▸ Teks Sumber
※

Selain itu, pemerintah Nederlands Nieuw Guinea juga mengirimkan pemuda Papua untuk studi telekomunikasi di Lae, kota industry di Papua New Guinea. Sayangnya pada pemuda terdidik dari Papua Barat tidak kembali setelah beasiswa dari pemerintah Belanda terputus.
Kerjasama pendidikan antara Papua Barat dan negara-negara Pasifik Selatan sebenarnya bukanlah sesuatu yang baru. Hampir 15 tahun Nederland Nieuw Guinea menjadi bagian dari Komisi Pasifik Selatan. Bahkan negara–negara Komisi Pasifik Selatan dan negara negara Eropa membangun perkebunan kakao di Lembah Grime Nimboran, 1950-1956. Hasil panen kakao Nimboran sempat dieskpor ke pabrik cokelat Van Houten di Belanda.
Isu Papua Merdeka
Kini pemerintah Indonesia mencoba kembali menjalin kerjasama dengan negara kecil di Pasifik Selatan di tengah persaingan dengan negara China, Taiwan, dan Amerika Serikat yang menganggap wilayah Pasifik merupakan wilayah kekuasaannya, di samping Perancis dan Australia serta Selandia Baru. Hubungan diplomatik Indonesia lebih terjalin erat dengan PNG maupun Fiji. Sedangkan dalam menghadapi Solomon Island dan Vanuatu hanya sekadar membendung isu Papua Merdeka.
Pasalnya, membangun kerjasama dengan negara-negara kepulauan kecil di Pasifik Selatan butuh biaya dan anggaran pembangunan besar tanpa harus memperhitungkan untung rugi ekonomi. Ibaratnya membangun di Indonesia Timur khususnya di Papua, Papua Barat, Maluku, dan NTT bukan sekadar membangun tetapi butuh keseriusan dan terus menerus. Biaya besar dan anggaran yang banyak tak akan bisa menyelesaikan masalah sosial sekadar tambal sulam, ibarat membendung isu Papua Merdeka di Pasifik Selatan.

※

▸ Data yang Diberikan
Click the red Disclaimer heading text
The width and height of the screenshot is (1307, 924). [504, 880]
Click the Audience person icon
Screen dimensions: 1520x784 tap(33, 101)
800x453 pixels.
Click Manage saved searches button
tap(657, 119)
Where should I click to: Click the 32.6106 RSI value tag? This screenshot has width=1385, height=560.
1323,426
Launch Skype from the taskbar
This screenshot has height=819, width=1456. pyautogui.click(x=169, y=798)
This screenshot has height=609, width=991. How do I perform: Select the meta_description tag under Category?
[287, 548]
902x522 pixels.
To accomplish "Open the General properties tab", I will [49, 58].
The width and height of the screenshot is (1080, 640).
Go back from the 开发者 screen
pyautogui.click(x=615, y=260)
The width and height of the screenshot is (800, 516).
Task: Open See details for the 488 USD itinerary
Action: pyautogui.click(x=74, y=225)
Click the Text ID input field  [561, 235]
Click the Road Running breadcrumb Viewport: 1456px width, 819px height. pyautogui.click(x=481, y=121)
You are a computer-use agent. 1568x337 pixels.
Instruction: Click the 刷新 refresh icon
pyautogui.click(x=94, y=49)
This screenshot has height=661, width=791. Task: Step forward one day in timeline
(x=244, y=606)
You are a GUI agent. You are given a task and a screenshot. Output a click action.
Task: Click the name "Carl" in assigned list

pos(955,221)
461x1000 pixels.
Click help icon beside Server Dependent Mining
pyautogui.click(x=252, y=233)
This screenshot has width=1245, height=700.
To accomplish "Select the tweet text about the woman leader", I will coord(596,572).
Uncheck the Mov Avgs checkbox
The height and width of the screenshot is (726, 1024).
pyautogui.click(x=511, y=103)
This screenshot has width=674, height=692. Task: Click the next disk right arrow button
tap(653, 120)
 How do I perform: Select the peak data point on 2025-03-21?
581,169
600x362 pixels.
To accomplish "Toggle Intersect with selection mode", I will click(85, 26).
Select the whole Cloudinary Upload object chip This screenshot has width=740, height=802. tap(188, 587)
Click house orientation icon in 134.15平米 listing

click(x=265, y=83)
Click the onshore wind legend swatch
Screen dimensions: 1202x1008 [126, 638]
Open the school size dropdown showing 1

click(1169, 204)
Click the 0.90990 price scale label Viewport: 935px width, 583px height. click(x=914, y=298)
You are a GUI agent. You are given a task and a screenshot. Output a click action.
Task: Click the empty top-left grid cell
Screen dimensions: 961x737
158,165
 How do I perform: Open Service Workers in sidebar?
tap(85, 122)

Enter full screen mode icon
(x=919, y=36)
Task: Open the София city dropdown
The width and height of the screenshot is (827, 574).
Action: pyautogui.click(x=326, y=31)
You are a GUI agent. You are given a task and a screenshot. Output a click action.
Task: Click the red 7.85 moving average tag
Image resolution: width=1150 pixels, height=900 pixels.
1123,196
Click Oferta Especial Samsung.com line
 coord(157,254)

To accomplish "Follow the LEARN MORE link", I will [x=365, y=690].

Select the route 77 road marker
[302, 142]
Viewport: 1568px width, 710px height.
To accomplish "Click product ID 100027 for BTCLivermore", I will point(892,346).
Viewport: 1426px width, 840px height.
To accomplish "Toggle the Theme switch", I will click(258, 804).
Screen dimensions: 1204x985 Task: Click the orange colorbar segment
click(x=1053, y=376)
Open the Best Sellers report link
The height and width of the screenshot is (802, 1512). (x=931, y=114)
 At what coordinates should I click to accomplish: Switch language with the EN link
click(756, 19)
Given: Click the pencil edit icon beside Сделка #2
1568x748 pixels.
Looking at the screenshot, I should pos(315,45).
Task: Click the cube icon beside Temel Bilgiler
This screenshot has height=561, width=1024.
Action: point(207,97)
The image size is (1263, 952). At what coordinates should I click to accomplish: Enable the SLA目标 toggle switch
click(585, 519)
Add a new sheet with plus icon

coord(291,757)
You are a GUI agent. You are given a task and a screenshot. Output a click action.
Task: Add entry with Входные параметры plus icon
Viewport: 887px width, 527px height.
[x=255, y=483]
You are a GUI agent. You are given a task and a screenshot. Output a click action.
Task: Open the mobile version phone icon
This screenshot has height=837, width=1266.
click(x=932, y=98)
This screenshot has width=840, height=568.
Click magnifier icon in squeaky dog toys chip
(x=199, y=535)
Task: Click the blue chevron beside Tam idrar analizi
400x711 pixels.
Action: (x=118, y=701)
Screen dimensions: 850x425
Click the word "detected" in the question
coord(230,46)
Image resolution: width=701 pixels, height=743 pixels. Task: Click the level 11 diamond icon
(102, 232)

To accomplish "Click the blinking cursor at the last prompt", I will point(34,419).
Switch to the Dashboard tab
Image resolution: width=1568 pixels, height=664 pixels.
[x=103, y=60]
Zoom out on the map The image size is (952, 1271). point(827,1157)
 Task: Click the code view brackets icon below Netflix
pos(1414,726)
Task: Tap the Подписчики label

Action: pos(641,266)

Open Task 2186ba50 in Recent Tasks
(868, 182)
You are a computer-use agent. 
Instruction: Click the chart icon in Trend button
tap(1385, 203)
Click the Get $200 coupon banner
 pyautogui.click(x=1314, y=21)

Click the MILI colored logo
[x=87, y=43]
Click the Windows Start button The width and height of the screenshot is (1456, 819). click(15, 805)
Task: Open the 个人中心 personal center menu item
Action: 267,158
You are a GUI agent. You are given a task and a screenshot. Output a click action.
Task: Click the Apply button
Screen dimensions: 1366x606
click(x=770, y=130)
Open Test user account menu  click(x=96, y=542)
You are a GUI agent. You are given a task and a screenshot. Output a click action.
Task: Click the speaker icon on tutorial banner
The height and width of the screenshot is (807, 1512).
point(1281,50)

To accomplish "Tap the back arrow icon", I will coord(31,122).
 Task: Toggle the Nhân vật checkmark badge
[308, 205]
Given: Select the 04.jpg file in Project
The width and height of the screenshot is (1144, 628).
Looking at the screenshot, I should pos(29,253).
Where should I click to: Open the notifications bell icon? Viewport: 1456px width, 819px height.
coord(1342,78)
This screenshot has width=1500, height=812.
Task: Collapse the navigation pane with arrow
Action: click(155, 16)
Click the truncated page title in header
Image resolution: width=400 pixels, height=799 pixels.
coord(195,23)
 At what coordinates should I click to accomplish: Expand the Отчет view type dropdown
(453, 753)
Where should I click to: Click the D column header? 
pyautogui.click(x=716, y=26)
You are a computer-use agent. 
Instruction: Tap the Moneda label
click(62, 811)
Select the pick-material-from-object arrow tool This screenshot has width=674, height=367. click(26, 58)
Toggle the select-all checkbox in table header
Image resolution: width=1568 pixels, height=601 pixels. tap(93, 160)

※

▸ Tugas
Menurut teks sumber, ke mana hasil panen kakao Nimboran sempat diekspor?

▸ Jawaban Latihan
Ke pabrik cokelat Van Houten di Belanda.